Dodge City's original mono mix has been encoded in lossless DTS-HD MA 1.0, and it's lively and involving. Gunshots, hoofbeats, wagon wheels, train engines, poker chips on saloon tables, honky-tonk pianos and all of the usual sounds associated with a Western are part of the mix, and they have as much presence and dynamic range as the recording technology of the era will allow. The dialogue is clear and properly mixed, and the score by the legendary Max Steiner (Casablanca) supplies both grandeur and intimacy.
The extras have been ported over from Warner's 2005 DVD of Dodge City.
Maybe the reason why Errol Flynn slipped so comfortably into the saddle had something to do with the essence of the frontier myth.

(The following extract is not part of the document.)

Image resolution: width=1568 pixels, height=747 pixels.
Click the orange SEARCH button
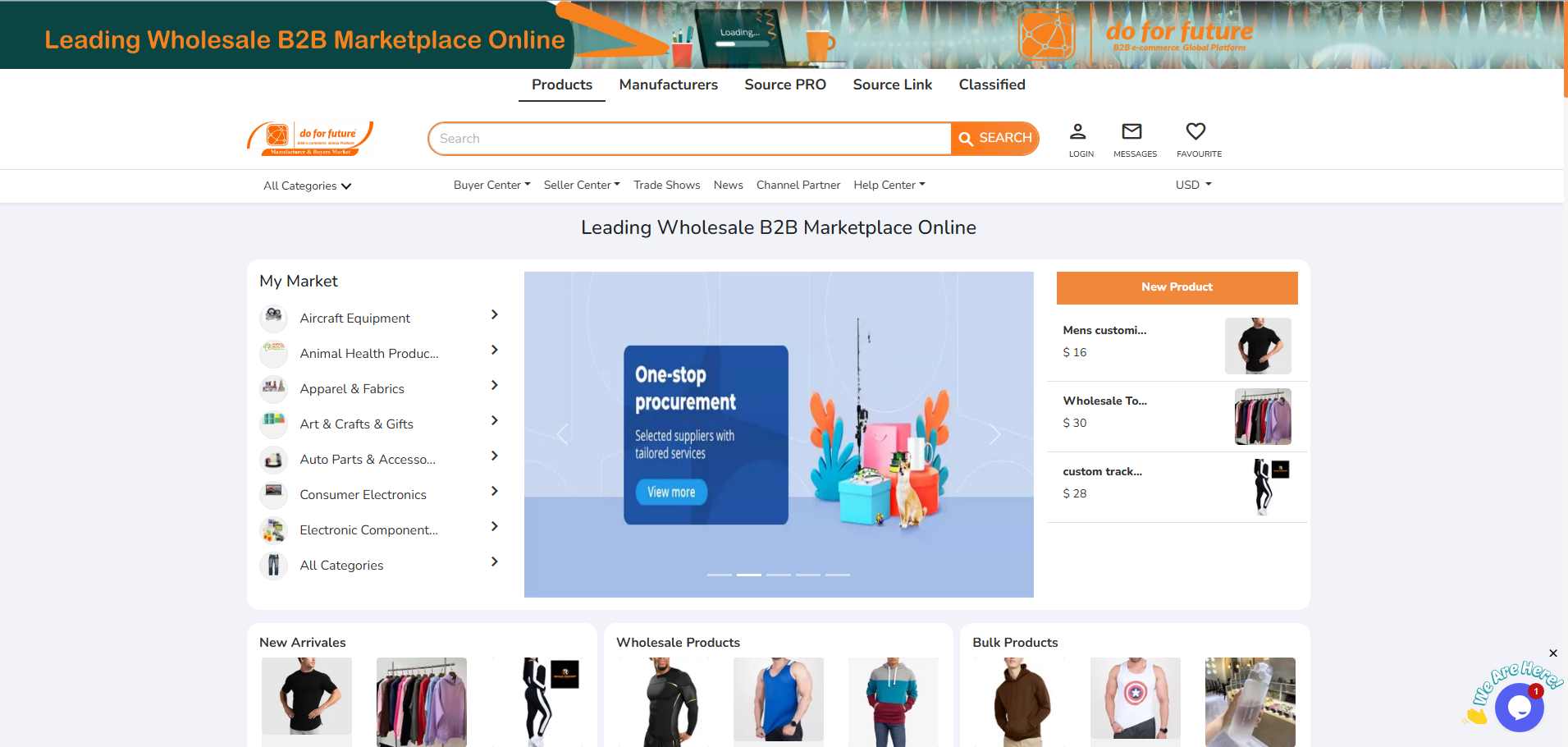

Like the English settlers who originally crossed the Atlantic, the pioneers in their covered wagons and the cowboys who rode with them were adventurous independents, much like the outlaws and swashbuckling heroes for which Flynn was already beloved. With a few minor adjustments, Flynn's archetypal rebel transplanted to the American frontier as effectively as all the other immigrants who came to the New World seeking a better life, his courtly style now converted into a kind of calm professionalism, whether as a trail boss accompanying a wagon train or a sheriff subduing an unruly town. Highly recommended.